Posted to commits@spark.apache.org by jk...@apache.org on 2015/10/17 00:53:30 UTC

spark git commit: [SPARK-11084] [ML] [PYTHON] Check if index can contain non-zero value before binary search

Repository: spark
Updated Branches:
  refs/heads/master 10046ea76 -> 8ac71d62d


[SPARK-11084] [ML] [PYTHON] Check if index can contain non-zero value before binary search

At this moment `SparseVector.__getitem__` executes `np.searchsorted` first and checks if result is in an expected range after that.

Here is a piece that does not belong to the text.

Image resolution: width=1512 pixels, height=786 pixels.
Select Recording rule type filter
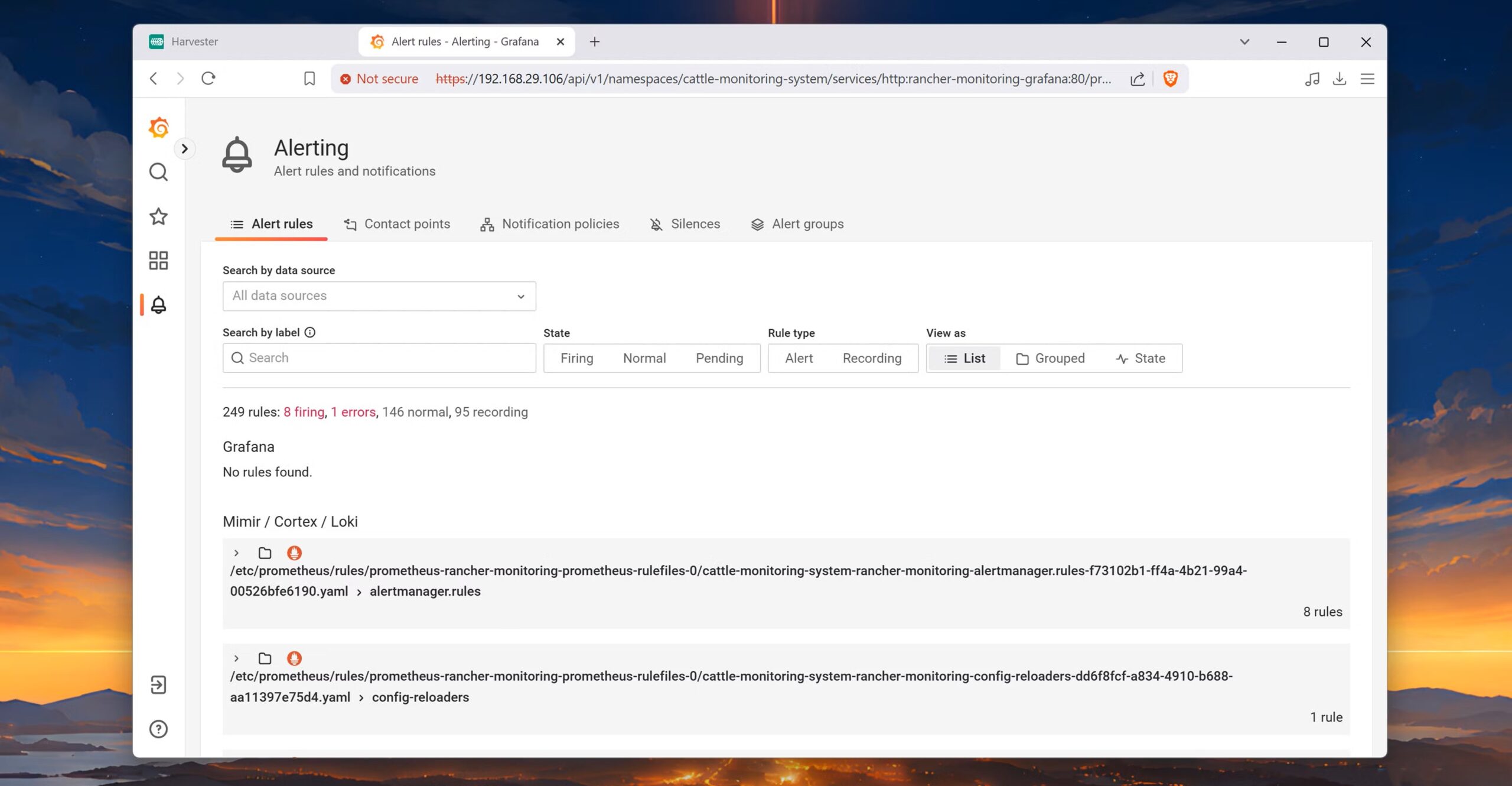pyautogui.click(x=872, y=358)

It is possible to check if index can contain non-zero value before executing `np.searchsorted`.

Author: zero323 <ma...@gmail.com>

Closes #9098 from zero323/sparse_vector_getitem_improved.

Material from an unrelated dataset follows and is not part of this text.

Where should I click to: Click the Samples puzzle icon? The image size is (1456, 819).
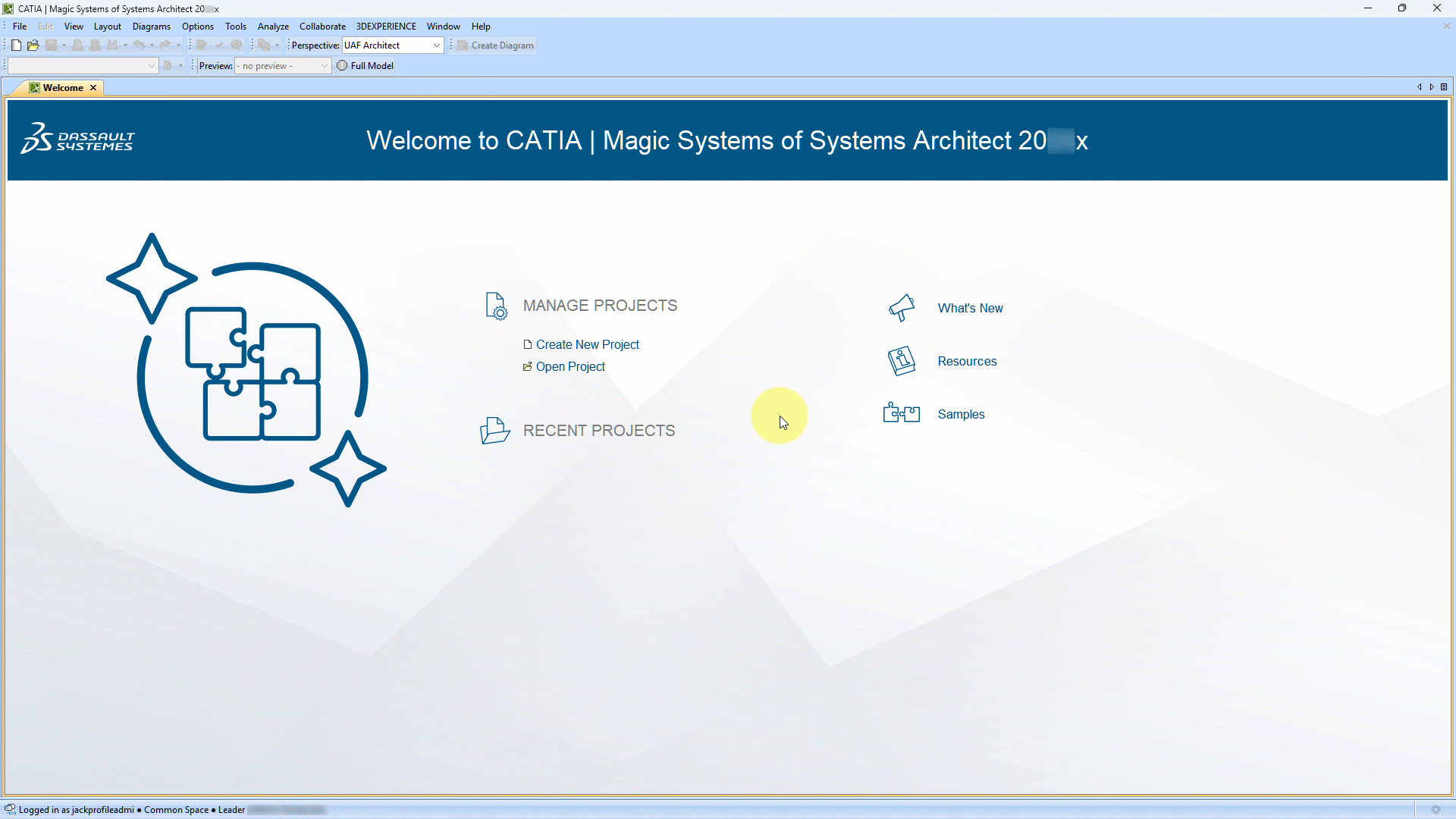point(902,413)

Project: http://git-wip-us.apache.org/repos/asf/spark/repo
Commit: http://git-wip-us.apache.org/repos/asf/spark/commit/8ac71d62
Tree: http://git-wip-us.apache.org/repos/asf/spark/tree/8ac71d62
Diff: http://git-wip-us.apache.org/repos/asf/spark/diff/8ac71d62

Branch: refs/heads/master
Commit: 8ac71d62d976bbfd0159cac6816dd8fa580ae1cb
Parents: 10046ea
Author: zero323 <ma...@gmail.com>
Authored: Fri Oct 16 15:53:26 2015 -0700
Committer: Joseph K. Bradley <jo...@databricks.com>
Committed: Fri Oct 16 15:53:26 2015 -0700

----------------------------------------------------------------------
 python/pyspark/mllib/linalg/__init__.py |  4 ++--
 python/pyspark/mllib/tests.py           | 10 ++++++++++
 2 files changed, 12 insertions(+), 2 deletions(-)
----------------------------------------------------------------------


http://git-wip-us.apache.org/repos/asf/spark/blob/8ac71d62/python/pyspark/mllib/linalg/__init__.py
----------------------------------------------------------------------
diff --git a/python/pyspark/mllib/linalg/__init__.py b/python/pyspark/mllib/linalg/__init__.py
index 5276eb4..ae9ce58 100644
--- a/python/pyspark/mllib/linalg/__init__.py
+++ b/python/pyspark/mllib/linalg/__init__.py
@@ -770,10 +770,10 @@ class SparseVector(Vector):
         if index < 0:
             index += self.size
 
-        insert_index = np.searchsorted(inds, index)
-        if insert_index >= inds.size:
+        if (inds.size == 0) or (index > inds.item(-1)):
             return 0.
 
+        insert_index = np.searchsorted(inds, index)
         row_ind = inds[insert_index]
         if row_ind == index:
             return vals[insert_index]

http://git-wip-us.apache.org/repos/asf/spark/blob/8ac71d62/python/pyspark/mllib/tests.py
----------------------------------------------------------------------
diff --git a/python/pyspark/mllib/tests.py b/python/pyspark/mllib/tests.py
index 2a6a5cd..2ad69a0 100644
--- a/python/pyspark/mllib/tests.py
+++ b/python/pyspark/mllib/tests.py
@@ -252,6 +252,16 @@ class VectorTests(MLlibTestCase):
         for ind in [7.8, '1']:
             self.assertRaises(TypeError, sv.__getitem__, ind)
 
+        zeros = SparseVector(4, {})
+        self.assertEqual(zeros[0], 0.0)
+        self.assertEqual(zeros[3], 0.0)
+        for ind in [4, -5]:
+            self.assertRaises(ValueError, zeros.__getitem__, ind)
+
+        empty = SparseVector(0, {})
+        for ind in [-1, 0, 1]:
+            self.assertRaises(ValueError, empty.__getitem__, ind)
+
     def test_matrix_indexing(self):
         mat = DenseMatrix(3, 2, [0, 1, 4, 6, 8, 10])
         expected = [[0, 6], [1, 8], [4, 10]]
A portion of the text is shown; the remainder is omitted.